Tuesday, February 4, 2020

The Days Inn versus the Trump Hotel

I was earlier discussing how to calculate (or at least to constrain) satellite time in orbit. Such benchmarks matter where satellites need to mark time for position relative to L2 and the Umbra. (To L1, too.) Such also give the general optimum for ships in dock, where those ships hope to bounce ahead to L4 or behind to L5. That is: such matter for anyone needing to arrive or leave at the planet; if she's docking with a satellite in transit, before reaching the destination.

L2 is best as a momentum-bank attached to a swingin' tether. That means, cost-conscious passengers from/to Venus don't stay there.

Many outbound passengers are returnees who hope to board the same ships (or type thereof) they got here on, which should still be in orbit. Even for them, though, maintenance emergencies happen. People are going to need to wait out the time somewhere else, somewhere comfy. Let's look at satellites passing through a planetary umbra, with period synced up regularly with Hohmann Transfer windows for other destinations - with those timespans which allow the cheapest routes thereto. These satellites' orbits are eccentric, to direct ships taking that way out.

Start with Venus, Earth-facing. Note we are constrained - not by Hill a.k.a. "where L1/L2 at??", both which is a cool million; but by Sphere Of Influence. If my orbit takes me out of that, it is no longer an orbit but a trajectory, at best a solar orbit. Hop David's capture-radius numbers range 600000 km to 610238 km over surface = 616290 km with Wiki on the high-end 616000 km. But that's capture. Venus' orbiters need to stay under 536412 km.

As a maximum - for as long a "month" as I can get - I am making this circular as possible, so that orbit is semimajor. By Kepler here: 40.66 days on the true, sidereal track. The trajectory will, on a natural angle, pass through umbra once per its solar-synodic "orbit", 49.64447 days. That's 11.762 runs per the Venus/Earth synod so, let's bump that to 12:1 for 48.66 solar-synodic days. Its true, sidereal orbit at 1/(1/m+1/y): near exact forty Earth days. Semimajor 530567 km, 782 m/s - depending on when.

Hop David recommends five of these each on its own (slight) ellipse and angle. I'd consider a couple more. The flight to Earth is, I assume, Oberth.

Those who missed their flight to Earth can, on the next swing 'round, get to L4 in time to get aligned for the L4/Earth transfer. Although the outgoing liners do shake you down for the added fuel cost.

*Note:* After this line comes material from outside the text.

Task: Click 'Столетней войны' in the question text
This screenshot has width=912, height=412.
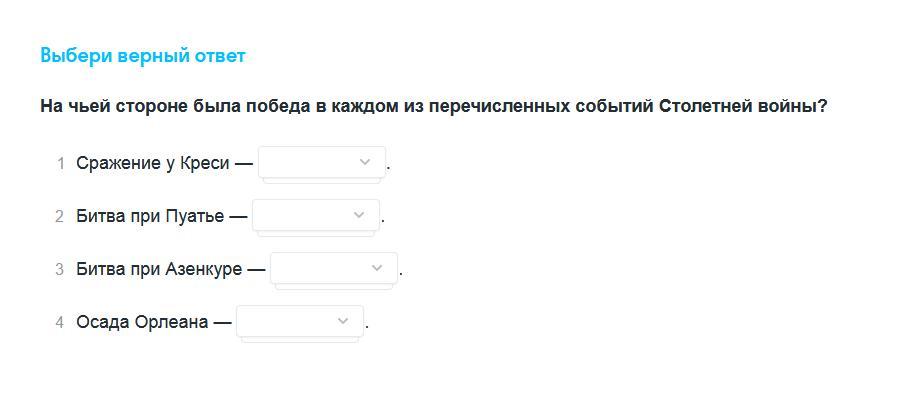Action: pyautogui.click(x=740, y=106)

Of course anyone is welcome to stay here overnight for a trip up to L2 and its amenities. But L2 is exorbitant. The main transfer ship is zipping along at 29:1 where we left it (mostly) below us, rocking from 219335 to 536412 km. But only crew are staying there.

Below a certain level, I'd worry about flying the satellite through the walls of that magnetosheath cone. I do assume magnetic shielding against the sun on dayside, and against Venus' ions at nightside. Between the two, thrusters shouldn't be needed to maintain this period, just the magsail.

Ecliptic-retrograde serves emigrants off to L5, and stations with a need for more frequent passes through Umbra (though not spent in it). Some orbit more in line with the Venus-Mars synod. Most vital may be to send emergency supplies to incoming Hohmann; some of those should be in Venus-Earth.

RECALC 11/30, 12/9: tighten the constraint. ADD 3/13/21: Two more cyclers.